**EXERCISE DESCRIPTION:**
Take the records below from their first line to the line with "Task: Toggle the wrap lines icon", and restate those lines word for word.

**THE DATA:**
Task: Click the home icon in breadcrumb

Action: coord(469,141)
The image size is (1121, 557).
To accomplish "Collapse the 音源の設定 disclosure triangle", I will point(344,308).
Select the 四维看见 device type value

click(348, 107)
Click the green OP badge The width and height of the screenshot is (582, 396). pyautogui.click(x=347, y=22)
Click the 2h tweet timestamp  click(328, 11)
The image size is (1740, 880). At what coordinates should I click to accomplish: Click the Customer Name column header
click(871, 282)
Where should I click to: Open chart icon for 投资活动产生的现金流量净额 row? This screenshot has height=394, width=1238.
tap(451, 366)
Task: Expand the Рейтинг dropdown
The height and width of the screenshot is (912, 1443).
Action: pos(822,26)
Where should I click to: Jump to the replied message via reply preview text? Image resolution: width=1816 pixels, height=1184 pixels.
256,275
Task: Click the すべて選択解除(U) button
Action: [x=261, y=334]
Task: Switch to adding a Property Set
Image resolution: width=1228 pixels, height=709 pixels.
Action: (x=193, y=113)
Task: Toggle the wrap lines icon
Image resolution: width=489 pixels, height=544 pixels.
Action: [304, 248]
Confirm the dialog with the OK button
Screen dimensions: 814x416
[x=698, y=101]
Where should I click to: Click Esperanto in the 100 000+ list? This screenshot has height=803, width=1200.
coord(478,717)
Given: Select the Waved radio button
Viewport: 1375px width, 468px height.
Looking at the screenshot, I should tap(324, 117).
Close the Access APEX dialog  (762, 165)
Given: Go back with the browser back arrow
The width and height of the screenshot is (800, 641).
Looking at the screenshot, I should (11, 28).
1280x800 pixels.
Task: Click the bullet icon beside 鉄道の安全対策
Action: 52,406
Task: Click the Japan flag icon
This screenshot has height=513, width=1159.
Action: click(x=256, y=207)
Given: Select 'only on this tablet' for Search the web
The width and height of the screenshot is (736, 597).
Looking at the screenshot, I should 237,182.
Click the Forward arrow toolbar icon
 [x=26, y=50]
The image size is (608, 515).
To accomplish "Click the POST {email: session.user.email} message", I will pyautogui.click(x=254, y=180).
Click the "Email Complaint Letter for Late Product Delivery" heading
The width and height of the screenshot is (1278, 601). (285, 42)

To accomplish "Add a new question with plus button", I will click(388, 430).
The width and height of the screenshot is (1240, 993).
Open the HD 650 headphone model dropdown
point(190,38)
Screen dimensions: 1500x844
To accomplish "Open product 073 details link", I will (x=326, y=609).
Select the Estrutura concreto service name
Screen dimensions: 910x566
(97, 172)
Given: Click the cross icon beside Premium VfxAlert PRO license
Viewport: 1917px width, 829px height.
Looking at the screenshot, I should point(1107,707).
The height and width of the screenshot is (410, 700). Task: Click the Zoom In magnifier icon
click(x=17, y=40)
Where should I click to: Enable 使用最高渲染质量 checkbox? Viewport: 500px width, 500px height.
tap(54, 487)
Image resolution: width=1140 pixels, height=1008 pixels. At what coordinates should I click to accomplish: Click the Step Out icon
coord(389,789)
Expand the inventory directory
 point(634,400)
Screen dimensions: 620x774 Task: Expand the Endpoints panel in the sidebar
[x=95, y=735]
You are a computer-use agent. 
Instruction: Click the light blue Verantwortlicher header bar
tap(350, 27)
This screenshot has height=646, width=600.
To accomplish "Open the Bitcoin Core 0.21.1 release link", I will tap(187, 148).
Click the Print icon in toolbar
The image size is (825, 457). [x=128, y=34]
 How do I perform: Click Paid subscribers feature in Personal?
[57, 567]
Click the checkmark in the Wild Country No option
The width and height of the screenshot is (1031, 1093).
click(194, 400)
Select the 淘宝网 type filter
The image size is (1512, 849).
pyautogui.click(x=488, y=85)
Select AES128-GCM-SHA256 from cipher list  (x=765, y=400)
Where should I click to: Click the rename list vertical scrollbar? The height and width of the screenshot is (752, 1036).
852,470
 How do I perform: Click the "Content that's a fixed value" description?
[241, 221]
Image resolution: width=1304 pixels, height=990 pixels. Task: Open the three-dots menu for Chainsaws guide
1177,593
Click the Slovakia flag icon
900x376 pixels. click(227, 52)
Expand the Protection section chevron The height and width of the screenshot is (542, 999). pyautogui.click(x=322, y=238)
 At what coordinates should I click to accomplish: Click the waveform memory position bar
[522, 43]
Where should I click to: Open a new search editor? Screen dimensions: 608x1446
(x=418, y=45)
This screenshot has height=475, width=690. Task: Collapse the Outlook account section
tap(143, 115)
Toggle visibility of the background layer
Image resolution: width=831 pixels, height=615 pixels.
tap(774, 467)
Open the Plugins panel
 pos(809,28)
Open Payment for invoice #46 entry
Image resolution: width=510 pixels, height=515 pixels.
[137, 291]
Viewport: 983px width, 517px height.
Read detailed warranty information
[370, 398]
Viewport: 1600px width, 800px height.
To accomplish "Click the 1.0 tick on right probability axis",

**RESULT OF THIS TASK:**
Task: Click the home icon in breadcrumb

Action: coord(469,141)
The image size is (1121, 557).
To accomplish "Collapse the 音源の設定 disclosure triangle", I will point(344,308).
Select the 四维看见 device type value

click(348, 107)
Click the green OP badge The width and height of the screenshot is (582, 396). pyautogui.click(x=347, y=22)
Click the 2h tweet timestamp  click(328, 11)
The image size is (1740, 880). At what coordinates should I click to accomplish: Click the Customer Name column header
click(871, 282)
Where should I click to: Open chart icon for 投资活动产生的现金流量净额 row? This screenshot has height=394, width=1238.
tap(451, 366)
Task: Expand the Рейтинг dropdown
The height and width of the screenshot is (912, 1443).
Action: pos(822,26)
Where should I click to: Jump to the replied message via reply preview text? Image resolution: width=1816 pixels, height=1184 pixels.
256,275
Task: Click the すべて選択解除(U) button
Action: [x=261, y=334]
Task: Switch to adding a Property Set
Image resolution: width=1228 pixels, height=709 pixels.
Action: (x=193, y=113)
Task: Toggle the wrap lines icon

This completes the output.